Elisabeth Godon, psychologue et enseignante, a longtemps exercé en Guyane,
et plus précisément sur le Maroni. Elle est l'auteur de plusieurs ouvrages :

- Les enfants du fleuve. Les écoles du fleuve en Guyane française :
le parcours d’une psy. (février 2008). Editions L’Harmattan.

- Mots pour maux à l’école primaire. Enseigner, c’est possible (2002)
Edition ESF. Collection innovation pédagogie.

- Sur le Maroni, les enfants vont à l’école. Enfants, parents, enseignants, médiateurs :
places et fonctions, réelles, prévues et occupées. In « Pratiques et attitudes linguistiques en Guyane : regards croisés ». I. Léglise et B. Migge, coord. Paris, IRD éditions, 2007.

Elle travaille actuellement en Guadeloupe.

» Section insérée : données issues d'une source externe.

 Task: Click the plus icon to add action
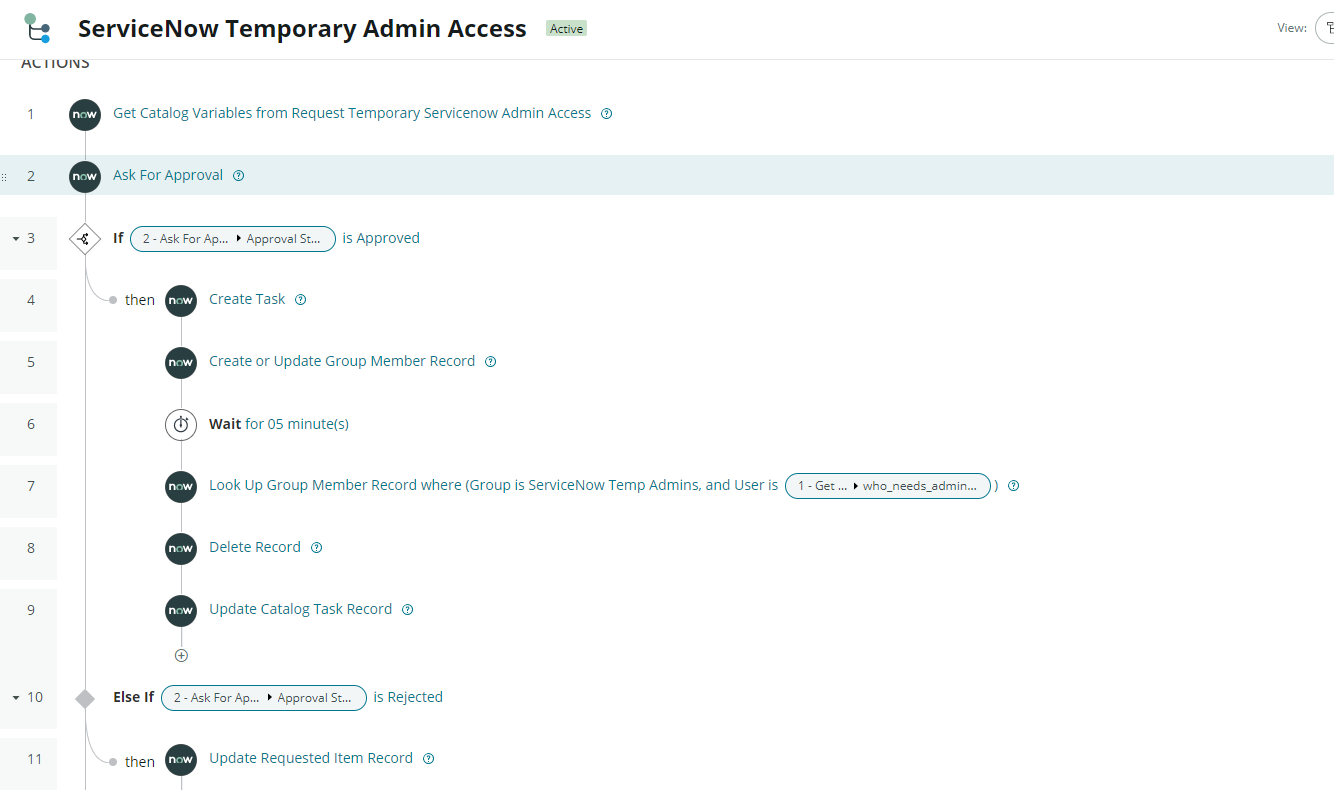pos(181,656)
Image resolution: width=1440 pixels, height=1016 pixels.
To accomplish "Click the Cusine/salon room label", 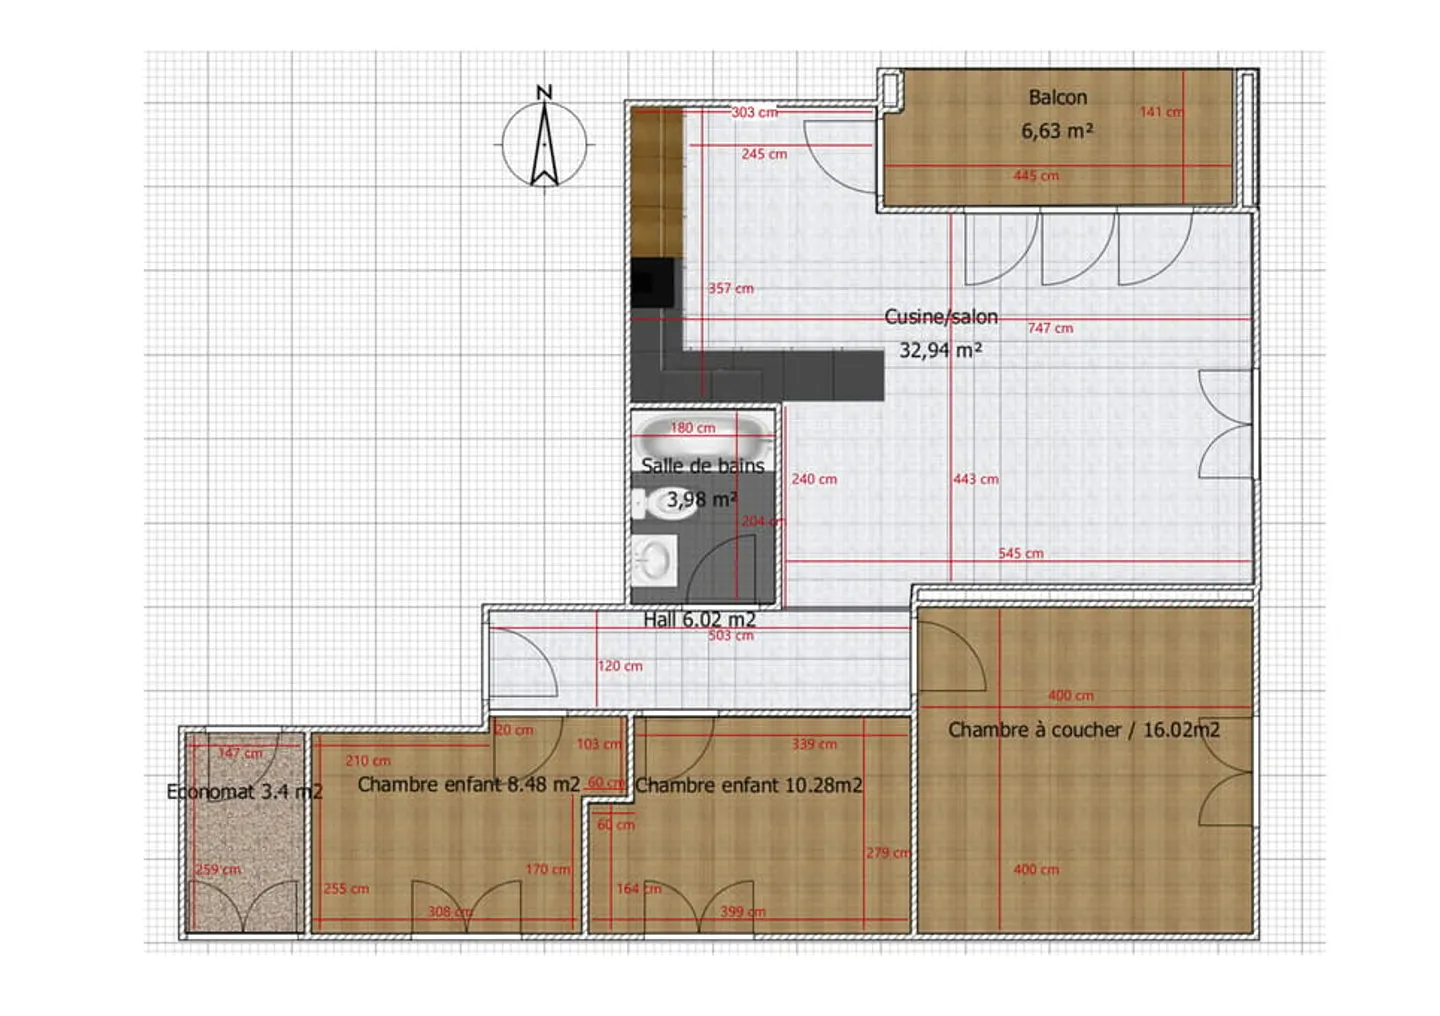I will 940,317.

« Ils sont venus, ils sont tous là,
Dès qu’ils ont entendu ce cri… »

Ils l’ont entendu, et même ils l’attendaient. Ils attendaient l’occasion, le moment, l’espace pour exprimer leur mal être, leur mal vivre. L’expression de ce malaise, vu de l’extérieur, constitue un symptôme. Si on veut que le symptôme disparaisse, alors, il faut en chercher, en trouver et en traiter les causes.

Mais pourquoi parler « d’extérieur » alors que je vis et travaille en Guadeloupe ?

Pour la première fois d’une vie passée, pour mon plus grand bonheur, dans différents coins du monde, je ne me sens pas « à ma place » ici, en Guadeloupe. Plutôt, j’ai l’impression, lorsque j’analyse cette sensation de non appartenance, que ma personne en tant que citoyenne n’est tout simplement pas prévue, pas vue, pas souhaitée.

Paradoxalement, dans un rapport duel, quelle que soit la situation, je me sens totalement à l’aise, acceptée, aidée si je suis dans l’embarras. Les gens sont charmants. Tous. Sans exception. En ces temps de crise, des conversations impromptues m’ont permis, à plusieurs reprises, de partager quelques idées sur les évènements avec des personnes inconnues, rencontrées au hasard des courses et des déambulations du matin. Toujours dans le calme et l’humour. Nous nous sommes même, un jour, dans une petite supérette, échangé par écrit, sur un morceau de papier donné par le caissier, une citation française (de Malherbe) contre un proverbe créole indiquant que « la journée appartient à ceux qui se lèvent tôt ».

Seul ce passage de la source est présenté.